How would I go about makiing a colour ‘snap to’ the closest match from a predefined selection?
I’m looking for a way to integrate colour schemes into my work and it would be great to for example take a video stream pixel’s colour and turn it from it’s existing colour into one of a number of colours in a palette, based on how ‘close’ their hues are.
Any related tips on how people work with colour schemes in their work would also be gobbled up with glee!
the trick is to see a color simply as 4 values, if we leave the alpha, its 3 values. say we have RGB color ‘space’. then a color is a position in that space, which is 3 dimensional. so its finding the closest position to a given position.

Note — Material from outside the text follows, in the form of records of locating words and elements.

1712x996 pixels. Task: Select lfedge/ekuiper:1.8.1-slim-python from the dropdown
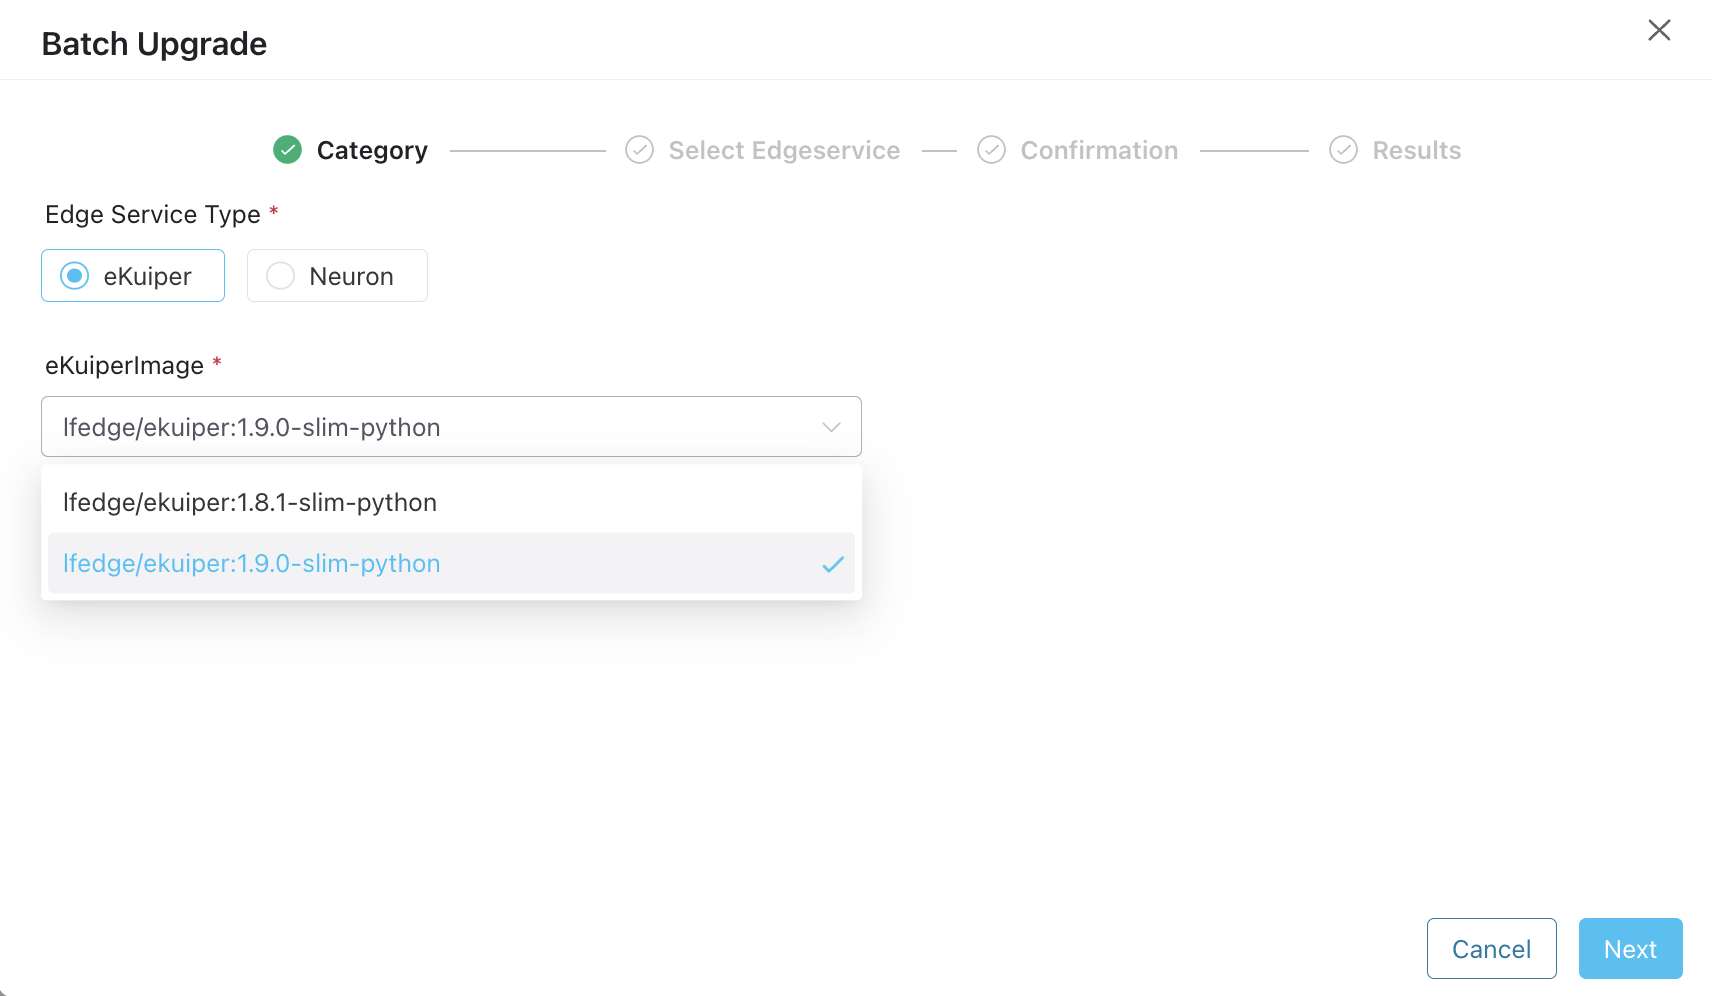[250, 502]
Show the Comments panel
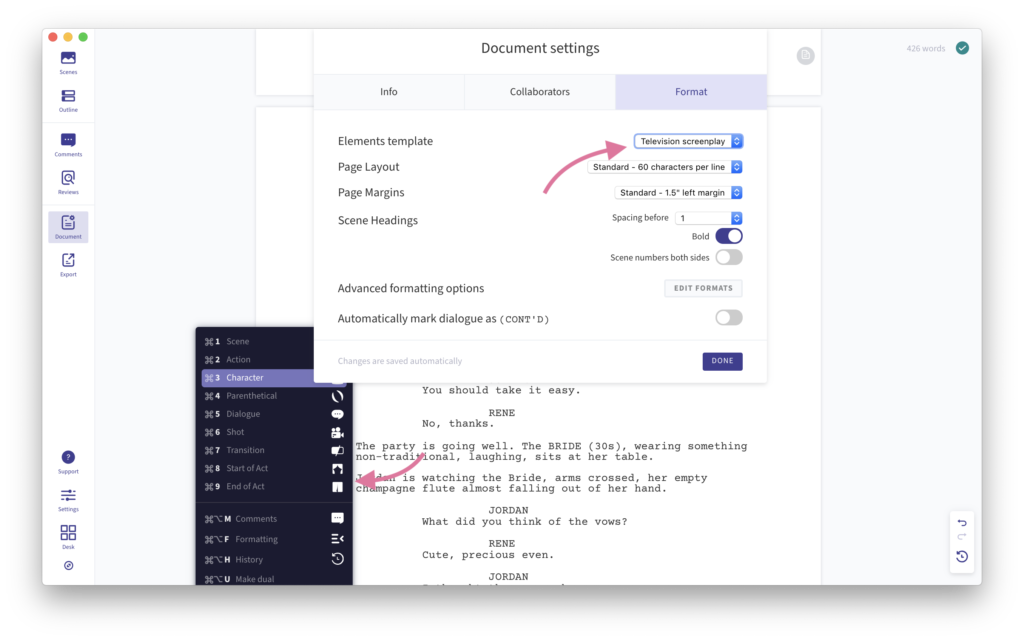 [67, 140]
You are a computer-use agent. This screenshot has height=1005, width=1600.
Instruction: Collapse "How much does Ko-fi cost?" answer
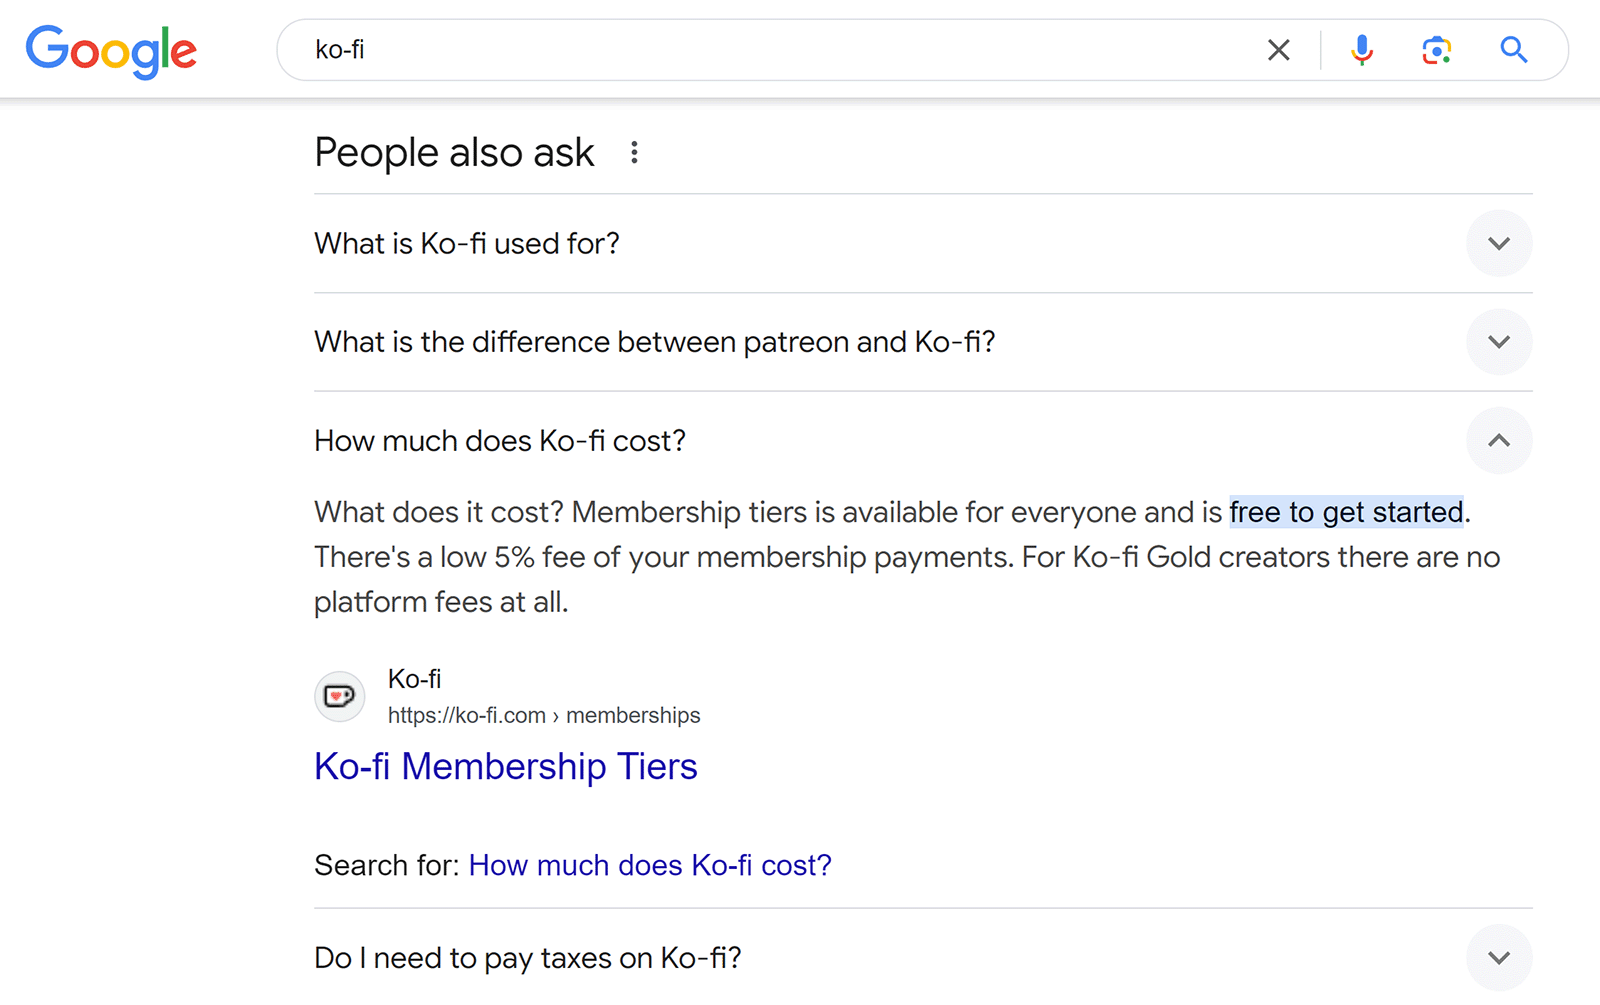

maybe HSL or HSV space give other results, havn’t tested that…
West’s is pretty much what I need, as I just want to match and replace the hue and leave the Saturation and Luminance as original.
A problem though, it’s not spreadable…
I’ve attached an example showing the jist of what I’m trying to do, hooked up to West’s solution. Just load a video in to the filestream.
You’ll see that the output pixels change colour, but only to one hue value at a time. What I need is for every pixel to match the closest one of the palette hues.
You never mentioned you wanted it spreadable ;) When you use a basic CAR (or CDR for that mather) you alwyas get 1 slice, the first (or the last) so that can never be spreadable.
How many colors in your palette do you have? To make it spreadable I think you have to resample your palette with palette * pipet spread, that can give a high spreadcount, so be careful.
Than you need a binsized sort, wich we don’t have (!!), so a binsized bounds from the the plugin pack (thnx Woei!!) should work. The binsized nodes are the ones with (Spreads Advanced) in it.
Want to figure out how to do is with the 3D colorspace from tonfilm, but it should work the same.
edit: note one Resample is set to repeat, and the other is set to Point!!
Hope you create a userpage and show us some results :)
Bins are to group spreads inside spreads (so to speak), so yes multiple spreads in a single spread. It is soo very difficult to explain I still not sure how to explain it in my video tuts.